▶ [TASK DESCRIPTION]: Retype the listing exactly, so that the copy matches it line for line.

──────────────────────────────

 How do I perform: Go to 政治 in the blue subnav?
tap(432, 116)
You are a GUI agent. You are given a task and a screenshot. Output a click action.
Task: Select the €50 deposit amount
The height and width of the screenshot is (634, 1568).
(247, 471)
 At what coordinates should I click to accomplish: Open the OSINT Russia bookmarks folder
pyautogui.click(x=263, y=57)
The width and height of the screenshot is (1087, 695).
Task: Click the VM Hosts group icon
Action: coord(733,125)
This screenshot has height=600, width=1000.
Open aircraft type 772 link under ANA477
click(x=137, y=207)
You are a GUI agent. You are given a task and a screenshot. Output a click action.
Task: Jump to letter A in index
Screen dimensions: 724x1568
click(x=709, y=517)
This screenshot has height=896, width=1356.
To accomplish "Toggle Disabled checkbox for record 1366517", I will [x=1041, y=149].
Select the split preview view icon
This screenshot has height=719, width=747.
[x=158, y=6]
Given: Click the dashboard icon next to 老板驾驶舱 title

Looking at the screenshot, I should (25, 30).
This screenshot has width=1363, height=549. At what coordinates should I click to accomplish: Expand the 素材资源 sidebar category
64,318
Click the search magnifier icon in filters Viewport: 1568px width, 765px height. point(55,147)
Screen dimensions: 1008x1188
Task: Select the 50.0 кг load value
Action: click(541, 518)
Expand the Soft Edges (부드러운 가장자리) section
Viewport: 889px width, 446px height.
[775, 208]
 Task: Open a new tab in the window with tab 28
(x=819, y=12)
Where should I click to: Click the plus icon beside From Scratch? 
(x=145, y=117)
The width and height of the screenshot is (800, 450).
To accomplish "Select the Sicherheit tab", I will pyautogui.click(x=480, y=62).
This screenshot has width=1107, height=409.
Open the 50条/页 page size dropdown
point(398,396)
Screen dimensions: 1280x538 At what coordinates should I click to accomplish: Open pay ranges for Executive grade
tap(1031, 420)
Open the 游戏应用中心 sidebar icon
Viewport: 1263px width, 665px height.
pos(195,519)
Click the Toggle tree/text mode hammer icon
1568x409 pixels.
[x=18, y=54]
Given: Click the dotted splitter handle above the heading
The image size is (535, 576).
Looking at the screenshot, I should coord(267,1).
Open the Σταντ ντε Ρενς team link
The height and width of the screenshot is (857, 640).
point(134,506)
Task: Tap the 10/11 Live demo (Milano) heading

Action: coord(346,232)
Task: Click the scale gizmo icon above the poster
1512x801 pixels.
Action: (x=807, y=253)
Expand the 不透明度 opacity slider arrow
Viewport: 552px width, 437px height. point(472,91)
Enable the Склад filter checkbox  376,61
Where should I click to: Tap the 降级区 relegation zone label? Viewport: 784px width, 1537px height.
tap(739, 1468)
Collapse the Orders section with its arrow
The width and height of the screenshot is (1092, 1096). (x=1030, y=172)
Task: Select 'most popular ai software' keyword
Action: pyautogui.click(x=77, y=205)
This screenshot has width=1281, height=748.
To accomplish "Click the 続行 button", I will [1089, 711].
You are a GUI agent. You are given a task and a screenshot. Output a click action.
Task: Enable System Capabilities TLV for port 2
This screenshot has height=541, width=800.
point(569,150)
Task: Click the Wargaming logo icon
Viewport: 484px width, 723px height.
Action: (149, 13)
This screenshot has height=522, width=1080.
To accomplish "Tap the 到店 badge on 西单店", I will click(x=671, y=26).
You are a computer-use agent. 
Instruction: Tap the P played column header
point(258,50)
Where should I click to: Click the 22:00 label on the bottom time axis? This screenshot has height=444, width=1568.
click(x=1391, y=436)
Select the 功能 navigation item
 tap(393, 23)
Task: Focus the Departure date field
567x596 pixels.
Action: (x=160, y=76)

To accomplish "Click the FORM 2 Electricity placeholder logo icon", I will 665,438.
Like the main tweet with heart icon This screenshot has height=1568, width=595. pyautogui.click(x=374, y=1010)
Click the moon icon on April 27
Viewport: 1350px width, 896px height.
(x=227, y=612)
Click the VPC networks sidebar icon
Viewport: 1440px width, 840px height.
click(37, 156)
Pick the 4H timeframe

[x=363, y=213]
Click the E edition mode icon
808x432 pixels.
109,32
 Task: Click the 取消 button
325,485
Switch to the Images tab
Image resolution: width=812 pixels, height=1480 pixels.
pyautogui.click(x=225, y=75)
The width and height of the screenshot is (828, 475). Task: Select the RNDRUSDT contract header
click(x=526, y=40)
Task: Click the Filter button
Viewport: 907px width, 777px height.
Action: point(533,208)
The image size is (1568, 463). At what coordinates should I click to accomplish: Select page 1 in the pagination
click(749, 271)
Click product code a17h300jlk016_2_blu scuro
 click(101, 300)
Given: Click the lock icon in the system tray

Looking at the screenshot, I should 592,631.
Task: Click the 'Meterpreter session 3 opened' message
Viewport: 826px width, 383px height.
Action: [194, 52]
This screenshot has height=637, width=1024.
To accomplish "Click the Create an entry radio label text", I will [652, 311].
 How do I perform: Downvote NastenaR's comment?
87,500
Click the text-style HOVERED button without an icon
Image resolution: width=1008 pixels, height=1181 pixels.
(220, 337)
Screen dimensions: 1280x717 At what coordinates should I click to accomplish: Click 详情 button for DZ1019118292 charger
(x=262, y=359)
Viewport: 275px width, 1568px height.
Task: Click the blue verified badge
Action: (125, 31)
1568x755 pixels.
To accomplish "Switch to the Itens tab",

──────────────────────────────

▶ [TASK RESULT]:
 How do I perform: Go to 政治 in the blue subnav?
tap(432, 116)
You are a GUI agent. You are given a task and a screenshot. Output a click action.
Task: Select the €50 deposit amount
The height and width of the screenshot is (634, 1568).
(247, 471)
 At what coordinates should I click to accomplish: Open the OSINT Russia bookmarks folder
pyautogui.click(x=263, y=57)
The width and height of the screenshot is (1087, 695).
Task: Click the VM Hosts group icon
Action: coord(733,125)
This screenshot has height=600, width=1000.
Open aircraft type 772 link under ANA477
click(x=137, y=207)
You are a GUI agent. You are given a task and a screenshot. Output a click action.
Task: Jump to letter A in index
Screen dimensions: 724x1568
click(x=709, y=517)
This screenshot has height=896, width=1356.
To accomplish "Toggle Disabled checkbox for record 1366517", I will [x=1041, y=149].
Select the split preview view icon
This screenshot has height=719, width=747.
[x=158, y=6]
Given: Click the dashboard icon next to 老板驾驶舱 title

Looking at the screenshot, I should (25, 30).
This screenshot has width=1363, height=549. At what coordinates should I click to accomplish: Expand the 素材资源 sidebar category
64,318
Click the search magnifier icon in filters Viewport: 1568px width, 765px height. point(55,147)
Screen dimensions: 1008x1188
Task: Select the 50.0 кг load value
Action: click(541, 518)
Expand the Soft Edges (부드러운 가장자리) section
Viewport: 889px width, 446px height.
[775, 208]
 Task: Open a new tab in the window with tab 28
(x=819, y=12)
Where should I click to: Click the plus icon beside From Scratch? 
(x=145, y=117)
The width and height of the screenshot is (800, 450).
To accomplish "Select the Sicherheit tab", I will pyautogui.click(x=480, y=62).
This screenshot has width=1107, height=409.
Open the 50条/页 page size dropdown
point(398,396)
Screen dimensions: 1280x538 At what coordinates should I click to accomplish: Open pay ranges for Executive grade
tap(1031, 420)
Open the 游戏应用中心 sidebar icon
Viewport: 1263px width, 665px height.
pos(195,519)
Click the Toggle tree/text mode hammer icon
1568x409 pixels.
[x=18, y=54]
Given: Click the dotted splitter handle above the heading
The image size is (535, 576).
Looking at the screenshot, I should coord(267,1).
Open the Σταντ ντε Ρενς team link
The height and width of the screenshot is (857, 640).
point(134,506)
Task: Tap the 10/11 Live demo (Milano) heading

Action: coord(346,232)
Task: Click the scale gizmo icon above the poster
1512x801 pixels.
Action: (x=807, y=253)
Expand the 不透明度 opacity slider arrow
Viewport: 552px width, 437px height. point(472,91)
Enable the Склад filter checkbox  376,61
Where should I click to: Tap the 降级区 relegation zone label? Viewport: 784px width, 1537px height.
tap(739, 1468)
Collapse the Orders section with its arrow
The width and height of the screenshot is (1092, 1096). (x=1030, y=172)
Task: Select 'most popular ai software' keyword
Action: pyautogui.click(x=77, y=205)
This screenshot has width=1281, height=748.
To accomplish "Click the 続行 button", I will [1089, 711].
You are a GUI agent. You are given a task and a screenshot. Output a click action.
Task: Enable System Capabilities TLV for port 2
This screenshot has height=541, width=800.
point(569,150)
Task: Click the Wargaming logo icon
Viewport: 484px width, 723px height.
Action: (149, 13)
This screenshot has height=522, width=1080.
To accomplish "Tap the 到店 badge on 西单店", I will click(x=671, y=26).
You are a computer-use agent. 
Instruction: Tap the P played column header
point(258,50)
Where should I click to: Click the 22:00 label on the bottom time axis? This screenshot has height=444, width=1568.
click(x=1391, y=436)
Select the 功能 navigation item
 tap(393, 23)
Task: Focus the Departure date field
567x596 pixels.
Action: (x=160, y=76)

To accomplish "Click the FORM 2 Electricity placeholder logo icon", I will 665,438.
Like the main tweet with heart icon This screenshot has height=1568, width=595. pyautogui.click(x=374, y=1010)
Click the moon icon on April 27
Viewport: 1350px width, 896px height.
(x=227, y=612)
Click the VPC networks sidebar icon
Viewport: 1440px width, 840px height.
click(37, 156)
Pick the 4H timeframe

[x=363, y=213]
Click the E edition mode icon
808x432 pixels.
109,32
 Task: Click the 取消 button
325,485
Switch to the Images tab
Image resolution: width=812 pixels, height=1480 pixels.
pyautogui.click(x=225, y=75)
The width and height of the screenshot is (828, 475). Task: Select the RNDRUSDT contract header
click(x=526, y=40)
Task: Click the Filter button
Viewport: 907px width, 777px height.
Action: point(533,208)
The image size is (1568, 463). At what coordinates should I click to accomplish: Select page 1 in the pagination
click(749, 271)
Click product code a17h300jlk016_2_blu scuro
 click(101, 300)
Given: Click the lock icon in the system tray

Looking at the screenshot, I should 592,631.
Task: Click the 'Meterpreter session 3 opened' message
Viewport: 826px width, 383px height.
Action: [194, 52]
This screenshot has height=637, width=1024.
To accomplish "Click the Create an entry radio label text", I will [652, 311].
 How do I perform: Downvote NastenaR's comment?
87,500
Click the text-style HOVERED button without an icon
Image resolution: width=1008 pixels, height=1181 pixels.
(220, 337)
Screen dimensions: 1280x717 At what coordinates should I click to accomplish: Click 详情 button for DZ1019118292 charger
(x=262, y=359)
Viewport: 275px width, 1568px height.
Task: Click the blue verified badge
Action: (125, 31)
1568x755 pixels.
To accomplish "Switch to the Itens tab",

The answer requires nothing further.